A Loja de Produtos Abstratos – Crônica de Ronaldo Rodrigues

Crônica de Ronaldo Rodrigues

Acordei às quatro horas da madrugada, tinha perdido o sono. E eu teria que me levantar às sete e meia para iniciar o ritual de ir ao trabalho. Ou seja, eu dispunha de um tempo considerável para aproveitar entre as cobertas, ainda mais que estava caindo uma chuvinha gostosa, propícia para ficar na cama entregue a Morfeu. Mas quem disse que eu conseguia pegar no sono outra vez?

Depois de rolar na cama por algum tempo, entendi que não adiantaria tentar voltar a dormir. Lembrei de um empreendimento surgido há pouco tempo, inaugurado como uma grande sensação, um conceito totalmente novo de negócio. Era a Loja de Produtos Abstratos, que atendia a qualquer hora e comercializava artigos como coragem, esperança, vontade, esse tipo de mercadoria. Eu não sou de embarcar em qualquer novidade, ainda mais quando ela é muito comentada, mas venci essa minha tendência e liguei para a loja:

– Alô. Eu gostaria de saber se vocês têm sono para vender. Eu acabei de perder o meu e não consigo fazer com que ele volte. Podem me ajudar?

A voz do outro lado respondeu, entre um bocejo e outro. Vi logo que eles tinham sono:

– Temos sono, sim, senhor, mas só para consumo próprio. Sono para venda acabou. Sinto muito, senhor.

– Mas nem um pouquinho de nada? Eu não preciso de muito sono, só até sete e meia da manhã.

– Só tenho o meu sono, que vou usar assim que encerrar o atendimento ao senhor. Meu expediente já está no final. Se o senhor tivesse ligado meia hora antes, teríamos um estoque novinho de sono.

– E o que aconteceu com ele?

– Foi comprado por um cidadão que sofre de insônia, senhor. Ele estava há três dias sem pregar o olho. Encomendou o carregamento todo.

Fiquei desapontado, mas continuei aquele insólito diálogo:

– E o que você me aconselha para recuperar o sono?

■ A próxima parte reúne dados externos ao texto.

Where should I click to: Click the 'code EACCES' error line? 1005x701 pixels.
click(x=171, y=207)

– Ligue a televisão. Para mim, é infalível. Sempre que ligo a TV, dentro de cinco minutos já estou roncando.

– Não tenho paciência para ver televisão. Por falar nisso, vocês não teriam paciência para vender? Estou muito necessitado.

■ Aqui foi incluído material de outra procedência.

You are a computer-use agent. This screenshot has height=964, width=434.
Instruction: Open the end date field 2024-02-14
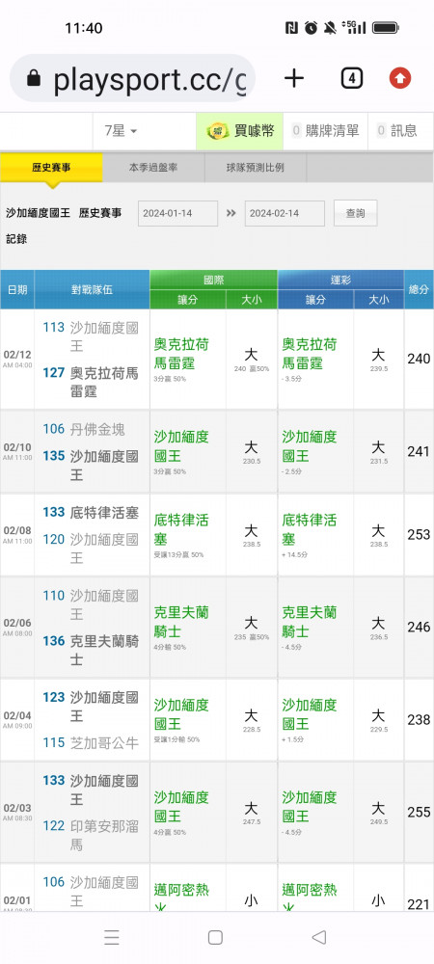(285, 213)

– Paciência é um produto que não fica muito tempo na prateleira. É uma das mercadorias mais procuradas. Deve ser por causa da situação política e econômica do país, que deixa todo mundo sem paciência, precisando repor a toda hora. Mais alguma coisa, senhor?

– Bom… Já que estou no meio da madrugada e daqui a pouco terei que me levantar, preciso de muita disposição para encarar o trabalho. Tem disposição?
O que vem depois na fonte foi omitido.